Unabhängig davon bestand für die Antragstellerin zu keiner Zeit eine prozessuale Notlage, die im Verfahren des vorläufigen Rechtsschutzes ein Privatgutachten notwendig gemacht hätte. Für das Gericht waren (komplizierte) fachtechnische Fragen von vornherein nicht entscheidungserheblich. Im Gegenteil: Schon mit Schreiben vom 2. Oktober 2018 wies das Gericht die Beteiligten darauf hin, dass es bereits aus formellen Gründen Bedenken gegen die Rechtmäßigkeit der angegriffenen Verfügung vom 11. September 2018 hege. Darüber hinaus ist zu berücksichtigen, dass das Gutachten der P. GmbH vor dem endgültigen Abschluss des Verwaltungsverfahrens (mit Widerspruchsbescheid vom 19. September 2018) und vor Einreichung des Antrags auf vorläufigen Rechtsschutz (am 18. September 2018) in Auftrag gegeben worden war. Insbesondere hatte die Besichtigung der MS „C1. C2.“ durch den Sachverständigen ausweislich der Rechnung bereits am 14. September 2018 stattgefunden.

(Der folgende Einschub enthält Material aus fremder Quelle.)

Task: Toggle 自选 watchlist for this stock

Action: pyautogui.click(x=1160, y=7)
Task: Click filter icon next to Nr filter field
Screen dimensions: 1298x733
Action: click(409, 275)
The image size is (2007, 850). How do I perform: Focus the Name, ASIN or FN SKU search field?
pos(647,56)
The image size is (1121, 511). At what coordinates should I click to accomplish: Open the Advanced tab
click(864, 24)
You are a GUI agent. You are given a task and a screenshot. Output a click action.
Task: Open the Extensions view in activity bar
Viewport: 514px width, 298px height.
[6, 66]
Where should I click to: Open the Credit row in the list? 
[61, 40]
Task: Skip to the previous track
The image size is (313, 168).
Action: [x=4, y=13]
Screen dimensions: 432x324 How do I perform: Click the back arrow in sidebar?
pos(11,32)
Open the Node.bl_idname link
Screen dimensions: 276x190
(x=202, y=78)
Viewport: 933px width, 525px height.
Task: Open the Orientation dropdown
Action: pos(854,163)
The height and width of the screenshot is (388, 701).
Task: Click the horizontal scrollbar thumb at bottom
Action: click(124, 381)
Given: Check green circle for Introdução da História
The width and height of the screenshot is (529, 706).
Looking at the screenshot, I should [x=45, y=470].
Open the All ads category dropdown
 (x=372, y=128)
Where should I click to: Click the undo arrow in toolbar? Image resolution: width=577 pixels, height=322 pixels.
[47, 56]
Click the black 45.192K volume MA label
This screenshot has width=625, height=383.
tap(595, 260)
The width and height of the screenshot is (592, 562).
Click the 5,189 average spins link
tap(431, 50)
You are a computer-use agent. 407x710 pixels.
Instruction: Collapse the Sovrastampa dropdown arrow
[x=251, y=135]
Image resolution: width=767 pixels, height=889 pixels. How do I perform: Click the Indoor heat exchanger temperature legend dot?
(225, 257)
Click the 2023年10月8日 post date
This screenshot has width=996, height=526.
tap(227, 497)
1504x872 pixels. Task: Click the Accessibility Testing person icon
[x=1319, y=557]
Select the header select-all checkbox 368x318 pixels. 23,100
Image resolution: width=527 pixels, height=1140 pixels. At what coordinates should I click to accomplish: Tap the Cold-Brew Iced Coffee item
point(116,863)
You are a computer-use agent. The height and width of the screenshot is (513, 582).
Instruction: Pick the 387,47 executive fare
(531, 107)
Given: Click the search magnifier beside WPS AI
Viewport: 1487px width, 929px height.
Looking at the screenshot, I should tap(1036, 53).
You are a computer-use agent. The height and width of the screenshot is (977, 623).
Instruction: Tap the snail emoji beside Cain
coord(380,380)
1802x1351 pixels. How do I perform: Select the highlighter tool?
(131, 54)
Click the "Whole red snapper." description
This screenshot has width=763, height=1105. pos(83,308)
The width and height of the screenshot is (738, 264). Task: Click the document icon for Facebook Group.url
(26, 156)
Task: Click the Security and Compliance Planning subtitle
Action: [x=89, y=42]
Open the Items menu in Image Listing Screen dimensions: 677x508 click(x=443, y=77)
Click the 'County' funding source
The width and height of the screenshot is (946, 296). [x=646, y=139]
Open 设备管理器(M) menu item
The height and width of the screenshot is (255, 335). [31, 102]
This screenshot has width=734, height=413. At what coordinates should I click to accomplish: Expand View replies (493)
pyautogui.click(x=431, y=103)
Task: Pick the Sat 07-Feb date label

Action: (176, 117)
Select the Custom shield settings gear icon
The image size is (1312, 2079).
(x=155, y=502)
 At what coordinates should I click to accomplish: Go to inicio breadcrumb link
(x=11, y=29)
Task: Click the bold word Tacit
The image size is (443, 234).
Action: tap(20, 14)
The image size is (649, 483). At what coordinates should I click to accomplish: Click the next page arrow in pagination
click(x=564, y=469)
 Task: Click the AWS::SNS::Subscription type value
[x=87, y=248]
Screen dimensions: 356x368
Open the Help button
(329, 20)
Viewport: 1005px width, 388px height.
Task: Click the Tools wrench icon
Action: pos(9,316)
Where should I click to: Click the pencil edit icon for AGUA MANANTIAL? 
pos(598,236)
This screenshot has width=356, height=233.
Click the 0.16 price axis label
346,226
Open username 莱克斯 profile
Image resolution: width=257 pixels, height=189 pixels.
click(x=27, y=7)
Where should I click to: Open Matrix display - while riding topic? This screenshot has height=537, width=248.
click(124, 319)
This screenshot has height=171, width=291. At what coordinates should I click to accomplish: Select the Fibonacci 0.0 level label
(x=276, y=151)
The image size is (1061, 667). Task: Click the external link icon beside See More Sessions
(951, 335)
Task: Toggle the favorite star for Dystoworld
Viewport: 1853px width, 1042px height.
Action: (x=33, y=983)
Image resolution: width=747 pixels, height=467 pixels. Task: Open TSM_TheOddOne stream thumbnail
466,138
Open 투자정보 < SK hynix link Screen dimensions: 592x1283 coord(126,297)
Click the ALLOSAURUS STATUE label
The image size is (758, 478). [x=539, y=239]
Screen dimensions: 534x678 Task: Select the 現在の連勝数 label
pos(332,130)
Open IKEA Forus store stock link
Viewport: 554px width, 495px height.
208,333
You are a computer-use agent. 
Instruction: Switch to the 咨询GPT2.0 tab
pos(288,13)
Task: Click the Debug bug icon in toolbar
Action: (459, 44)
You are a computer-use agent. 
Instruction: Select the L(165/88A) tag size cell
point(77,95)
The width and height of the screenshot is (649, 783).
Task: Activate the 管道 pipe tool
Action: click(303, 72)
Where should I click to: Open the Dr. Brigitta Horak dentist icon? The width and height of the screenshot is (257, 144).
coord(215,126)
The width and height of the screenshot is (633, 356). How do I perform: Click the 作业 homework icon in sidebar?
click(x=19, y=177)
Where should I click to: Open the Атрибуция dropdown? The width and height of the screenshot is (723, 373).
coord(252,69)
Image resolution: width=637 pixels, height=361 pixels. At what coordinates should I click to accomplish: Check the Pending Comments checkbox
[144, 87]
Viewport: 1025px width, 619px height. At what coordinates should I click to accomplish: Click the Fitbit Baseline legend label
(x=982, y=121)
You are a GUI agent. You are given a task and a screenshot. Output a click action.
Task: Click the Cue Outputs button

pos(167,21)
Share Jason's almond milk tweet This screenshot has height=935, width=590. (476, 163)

Die von der Urkundsbeamtin vorgenommene Feststellung, dass die streitgegenständlichen Kosten für Sachverständigengutachten nicht erstattungsfähig sind, ist damit rechtlich nicht zu beanstanden. Die Erinnerung war deshalb zurückzuweisen.
Die Kostenentscheidung beruht auf § 154 Abs. 1 VwGO. Das Erinnerungsverfahren ist gerichtsgebührenfrei. Die Festsetzung des Gegenstandswertes erfolgt entsprechend § 47 Abs. 1 i.V.m. § 52 Abs. 3 Gerichtskostengesetz.